Inclusão

Outubro Rosa reforça a importância da prevenção inclusiva

11/10/2025 Isabela Marangoni
Pexels/Reprodução

Outubro chega trazendo a oportunidade de reforçar a importância da prevenção e do diagnóstico precoce do câncer de mama. Criada ainda na década de 1990, a campanha Outubro Rosa busca conscientizar mulheres e homens sobre a necessidade de cuidar da saúde e realizar exames regularmente.

Com o tema Garra e coração para se cuidar, a ação de 2025 destaca a importância do autocuidado, da prevenção e do diagnóstico precoce na luta contra o câncer de mama — o tipo mais comum entre mulheres no mundo.

O câncer de mama é o segundo tipo mais incidente globalmente e o quarto em mortalidade, considerando ambos os sexos. Entre os homens, sua incidência é de cerca de 1%, sendo, portanto, majoritariamente feminino. “Uma em cada oito mulheres receberá esse diagnóstico ao longo da vida”, alerta a mastologista Mariana Baraldi.

A especialista reforça que o diagnóstico precoce é essencial para aumentar as chances de sucesso do tratamento e de cura.

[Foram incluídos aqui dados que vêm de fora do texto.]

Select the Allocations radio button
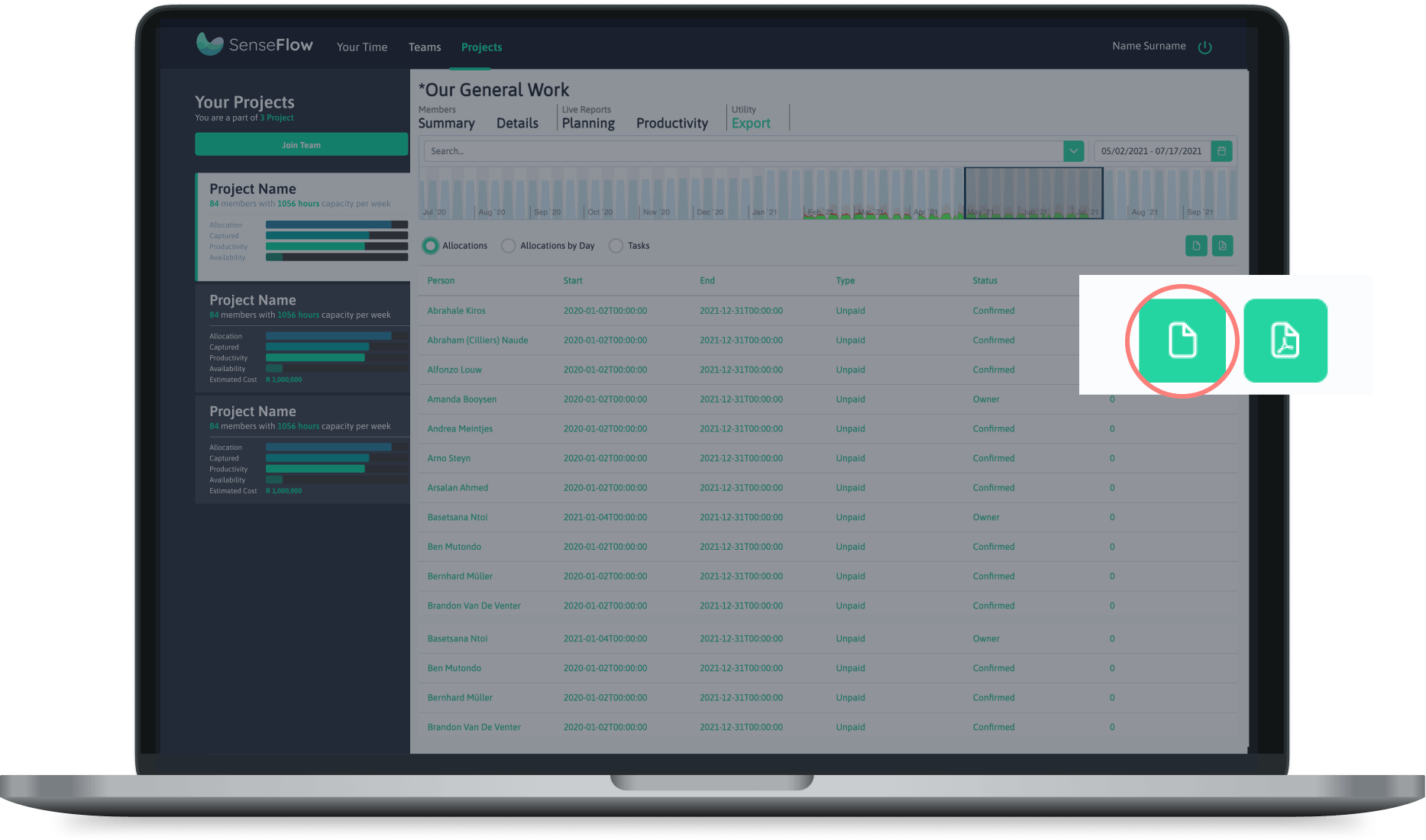The image size is (1426, 840). (431, 246)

Para mulheres com risco habitual, recomenda-se o rastreamento anual com mamografia a partir dos 40 anos, até, pelo menos, os 74 anos. “A mamografia permite detectar o câncer em estágios iniciais, com taxas de cura que podem chegar a 95%”, destaca. Para pacientes de alto risco, o acompanhamento deve ser mais intensivo, com exames semestrais que alternem mamografia, ultrassonografia e ressonância magnética, de acordo com avaliação individualizada.

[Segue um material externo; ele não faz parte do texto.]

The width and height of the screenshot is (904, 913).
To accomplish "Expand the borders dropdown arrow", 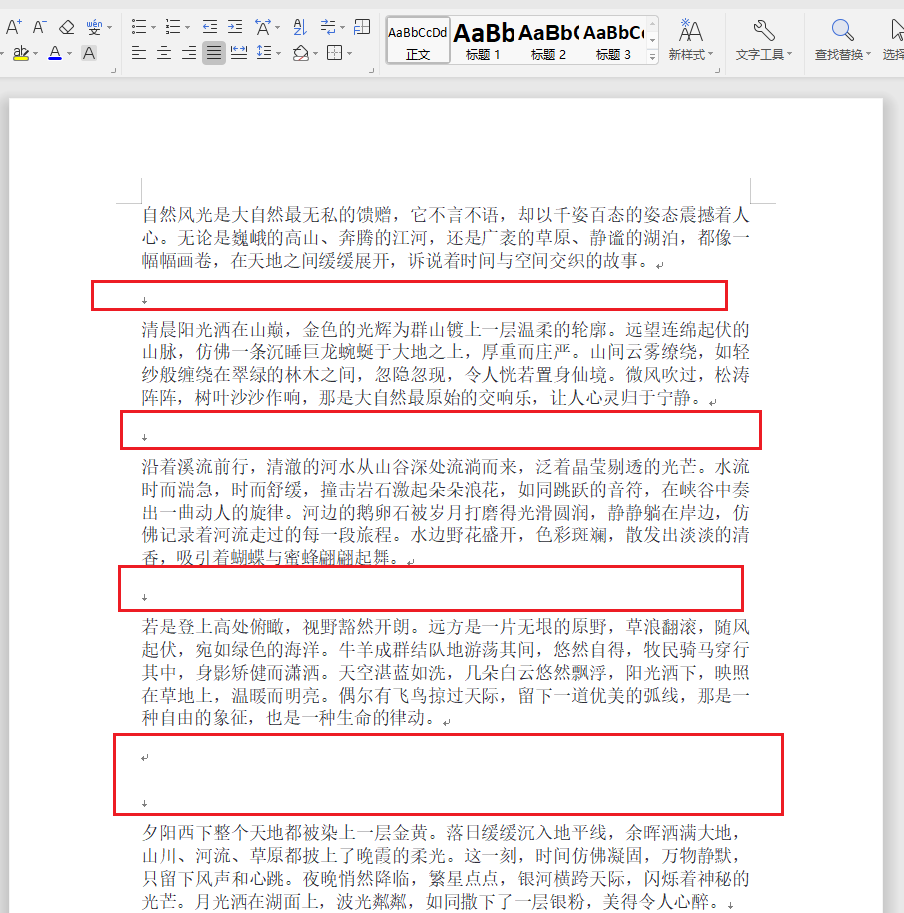I will click(x=348, y=53).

No Brasil, o Outubro Rosa mobiliza ações de conscientização inclusivas e acessíveis. “Devem alcançar todas as mulheres — sejam neurotípicas, neurodivergentes, com ou sem deficiência”, enfatiza Mariana.

Acolhimento

A médica também destaca a importância de adaptar os atendimentos às necessidades de cada paciente. “A forma de prevenção e as manifestações do tumor são as mesmas, mas devemos garantir profissionais atentos à maneira como cada paciente expressa suas queixas. Para uma mulher com deficiência física, por exemplo, é necessário um mamógrafo ajustável ou a possibilidade de realizar o exame na posição adequada”.

O acolhimento e a comunicação clara durante os exames são igualmente importantes. “Toda a comunicação deve ser acessível e respeitosa. Medidas adaptativas oferecem acolhimento e segurança, como salas reservadas com iluminação reduzida, uso de abafadores de ruído, macas acessíveis para cadeirantes e mamógrafos adaptados”.

Para mulheres neurodivergentes, a sensibilidade da equipe médica é ainda mais crucial. “Uma paciente dentro do espectro não verbal, por exemplo, pode relatar desconforto por meio de desenhos, ilustrações adaptadas ou fluxogramas visuais”, explica Mariana.

O cuidado inclusivo e o diagnóstico precoce continuam sendo as principais estratégias na luta contra o câncer de mama, reforçando a mensagem do Outubro Rosa: informação, prevenção e acolhimento para todas.